* Exercise instructions *
a – In the Italian wine tour piece, list the subjects the writer tries to turn the talk toward instead of the wines themselves.
b – According to the Italian wine tour piece, how long has the writer been active in the wine business?
c – Pick up the Italian wine tour piece after its last sentence and keep writing.

Our Italian Wine Tour 2021 has focused primarily on wine tourism, which, as we all know, is an excellent corporate marketing tool. While we’re on the subject of communication, I’d like to share some insights that have emerged from the various business stories we’ve gathered in this editorial over the course of the month.
The first thing that stands out in most of the presentations we’ve seen during our visits is the desire to explain everything, absolutely everything, about the company’s manufacturing capability. From the vineyard to the cellar, describing the wine has become a kind of obsession. The product is almost always the main focus in the business narrative.
Many winemakers will try to convince you that they are exceptional at making wine, as if there was always a bias against them.
When you try to change the subject to their backstory, the reasons that prompted them to create wine, their perspectives on the region, the growth of the markets, their dreams and concerns, many producers and managers get secretive, almost uncomfortable. They get surprised, shocked by the fact that you are not just interested in their wines, and that a half-hour story in front of a steel fermentation tank may wear you out.
When a producer or winemaker proudly displays their fermentation technology, we jokingly refer to it as a “momento fermentino” (“fermentation tank moment”), since it feels like they are disclosing a completely unique industrial secret to us. And what about the refinements, the several types of barrique and tonneau that play the role of cellar heroes in their stories?
Attempts to pull them out of the narrative quicksand invariably end in failure. No matter how humbly you try to explain that you know production processes and have been active in the wine business for over thirty years, you can’t stop the torrent of words that flows out as if the producer was in the middle of a therapy session.
So, what are your options? Let them chat, maybe use your body language to convey your uneasiness, but it’ll all be for naught.
Some producers or hospitality managers may promise you, before the tour starts, that they won’t spend too much time going over technical details, but they will go insane as soon as they see a fermentation tank or a barrique.

* Data section *
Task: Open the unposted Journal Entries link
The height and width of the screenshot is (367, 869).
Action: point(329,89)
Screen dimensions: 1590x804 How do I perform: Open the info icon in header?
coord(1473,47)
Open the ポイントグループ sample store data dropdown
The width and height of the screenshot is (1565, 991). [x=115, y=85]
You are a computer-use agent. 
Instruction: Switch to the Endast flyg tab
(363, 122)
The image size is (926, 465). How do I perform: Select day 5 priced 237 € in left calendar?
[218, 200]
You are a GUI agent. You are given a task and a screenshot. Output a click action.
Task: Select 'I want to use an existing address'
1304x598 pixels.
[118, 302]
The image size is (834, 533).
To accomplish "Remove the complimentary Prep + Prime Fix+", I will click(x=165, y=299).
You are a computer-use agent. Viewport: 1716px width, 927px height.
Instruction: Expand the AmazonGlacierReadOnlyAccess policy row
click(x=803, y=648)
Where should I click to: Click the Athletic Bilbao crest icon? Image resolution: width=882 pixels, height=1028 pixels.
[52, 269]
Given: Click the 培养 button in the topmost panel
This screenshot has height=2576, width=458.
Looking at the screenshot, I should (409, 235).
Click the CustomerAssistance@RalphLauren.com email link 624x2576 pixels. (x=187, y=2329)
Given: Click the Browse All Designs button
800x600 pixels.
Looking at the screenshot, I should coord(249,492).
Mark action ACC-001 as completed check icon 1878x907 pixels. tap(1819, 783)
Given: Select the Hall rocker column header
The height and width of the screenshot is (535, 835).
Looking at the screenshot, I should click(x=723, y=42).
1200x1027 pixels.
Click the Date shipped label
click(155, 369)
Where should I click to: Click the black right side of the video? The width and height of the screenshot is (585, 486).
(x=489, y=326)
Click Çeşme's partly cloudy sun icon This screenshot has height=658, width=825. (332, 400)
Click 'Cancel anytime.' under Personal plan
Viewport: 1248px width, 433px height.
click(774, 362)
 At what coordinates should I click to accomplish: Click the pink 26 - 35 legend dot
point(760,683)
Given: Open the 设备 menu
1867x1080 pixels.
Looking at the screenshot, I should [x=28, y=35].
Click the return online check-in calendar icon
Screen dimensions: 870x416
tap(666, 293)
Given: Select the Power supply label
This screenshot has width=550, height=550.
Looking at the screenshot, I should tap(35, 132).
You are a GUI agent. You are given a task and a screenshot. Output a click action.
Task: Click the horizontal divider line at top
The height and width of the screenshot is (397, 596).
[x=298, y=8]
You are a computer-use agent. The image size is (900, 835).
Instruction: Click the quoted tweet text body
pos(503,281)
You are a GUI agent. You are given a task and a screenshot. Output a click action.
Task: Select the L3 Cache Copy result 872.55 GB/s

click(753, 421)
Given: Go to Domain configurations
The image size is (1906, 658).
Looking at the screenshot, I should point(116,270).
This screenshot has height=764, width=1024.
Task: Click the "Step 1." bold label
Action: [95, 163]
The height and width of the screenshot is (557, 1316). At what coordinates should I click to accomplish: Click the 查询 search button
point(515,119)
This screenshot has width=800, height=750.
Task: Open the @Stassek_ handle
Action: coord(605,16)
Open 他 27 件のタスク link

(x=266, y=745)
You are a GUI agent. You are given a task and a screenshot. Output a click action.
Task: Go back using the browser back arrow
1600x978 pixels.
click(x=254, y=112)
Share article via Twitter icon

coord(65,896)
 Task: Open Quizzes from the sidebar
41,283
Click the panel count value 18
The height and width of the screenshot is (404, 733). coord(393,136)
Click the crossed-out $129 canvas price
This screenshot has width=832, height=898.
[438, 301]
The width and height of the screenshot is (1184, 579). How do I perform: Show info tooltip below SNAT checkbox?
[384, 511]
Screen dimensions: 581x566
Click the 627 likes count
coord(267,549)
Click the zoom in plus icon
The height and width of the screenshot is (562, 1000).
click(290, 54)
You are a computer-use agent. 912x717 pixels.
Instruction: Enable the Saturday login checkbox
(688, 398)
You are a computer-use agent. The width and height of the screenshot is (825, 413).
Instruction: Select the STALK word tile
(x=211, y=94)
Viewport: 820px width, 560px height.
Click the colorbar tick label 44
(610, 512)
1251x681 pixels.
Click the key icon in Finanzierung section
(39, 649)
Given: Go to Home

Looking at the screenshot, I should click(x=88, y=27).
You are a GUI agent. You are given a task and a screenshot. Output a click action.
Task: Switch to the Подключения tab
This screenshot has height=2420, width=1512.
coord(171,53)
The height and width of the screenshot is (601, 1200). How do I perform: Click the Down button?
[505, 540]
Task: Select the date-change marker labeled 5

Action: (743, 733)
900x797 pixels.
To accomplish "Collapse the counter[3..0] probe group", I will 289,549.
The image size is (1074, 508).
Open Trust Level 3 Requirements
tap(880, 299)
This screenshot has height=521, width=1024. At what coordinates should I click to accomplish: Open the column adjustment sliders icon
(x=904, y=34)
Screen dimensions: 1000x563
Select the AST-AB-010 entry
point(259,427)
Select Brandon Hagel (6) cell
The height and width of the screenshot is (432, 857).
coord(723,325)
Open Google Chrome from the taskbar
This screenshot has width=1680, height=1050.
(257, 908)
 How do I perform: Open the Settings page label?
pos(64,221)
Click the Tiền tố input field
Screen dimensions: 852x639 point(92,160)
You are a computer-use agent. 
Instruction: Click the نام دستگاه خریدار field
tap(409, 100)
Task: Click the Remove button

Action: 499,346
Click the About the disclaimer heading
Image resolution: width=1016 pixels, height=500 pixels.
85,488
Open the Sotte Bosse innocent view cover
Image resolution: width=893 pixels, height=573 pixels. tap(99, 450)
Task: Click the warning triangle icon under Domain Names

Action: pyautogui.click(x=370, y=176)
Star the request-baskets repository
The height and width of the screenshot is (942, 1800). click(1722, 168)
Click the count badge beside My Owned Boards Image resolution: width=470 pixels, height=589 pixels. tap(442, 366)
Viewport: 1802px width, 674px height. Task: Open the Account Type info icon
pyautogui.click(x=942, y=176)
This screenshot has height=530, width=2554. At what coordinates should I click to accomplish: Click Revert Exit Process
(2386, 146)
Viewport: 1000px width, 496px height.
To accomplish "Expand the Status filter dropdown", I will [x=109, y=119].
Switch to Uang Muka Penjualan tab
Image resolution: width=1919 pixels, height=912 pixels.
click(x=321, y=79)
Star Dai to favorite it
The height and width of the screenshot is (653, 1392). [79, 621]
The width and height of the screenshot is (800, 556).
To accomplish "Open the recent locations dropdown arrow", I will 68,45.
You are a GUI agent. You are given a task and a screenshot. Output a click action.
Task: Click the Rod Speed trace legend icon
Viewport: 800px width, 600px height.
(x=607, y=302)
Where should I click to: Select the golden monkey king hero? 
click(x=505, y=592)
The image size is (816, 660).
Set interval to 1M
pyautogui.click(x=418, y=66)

* Written responses *
a –
- Their backstory
- The reasons that prompted them to create wine
- Their perspectives on the region
- The growth of the markets
- Their dreams and concerns

b – For over thirty years.

c –
Everything revolves around the product, and must be explained in depth. However, as we all know, “everything” is the greatest opponent of communication.
My hypothesis is that the fermentation tank subconsciously reminds them of the significant investments they made in the qualification of their products. “Those wine-making containers cost me thousands of euros; those barrels just as much”, “I lost sleep over what I spent on that autoclave”: so they proceed with the grueling narrative to exorcise those awful thoughts.
It’s all understandable, and the last thing I want is to appear arrogant. I’d probably do the same if I’d taken out eighteen mortgages to pay firm investments (as a well-known manufacturer told us a few days ago).
The problem is that human understanding is of little use when it comes to communicative effectiveness. Communication is inextricably linked to synthesis, the capacity to rapidly get to the heart of the topic, to be understood, rather than to “say everything”.
It’s funny to be told, at the end of a presentation, “I hope I told you everything”. It’s an unintentional admission of a communication error: “I tried to tell you everything about my company without realizing that, in doing so, I was preventing people from discovering its true and most authentic personality.”
It is no coincidence, therefore, that we were able to fully understand the real identity of many wineries only through a photograph, a cellar detail, a landscape, a vineyard, or perhaps a phrase that came out almost by chance when, eventually, a glass of wine helped to alleviate the pressure of explaining everything.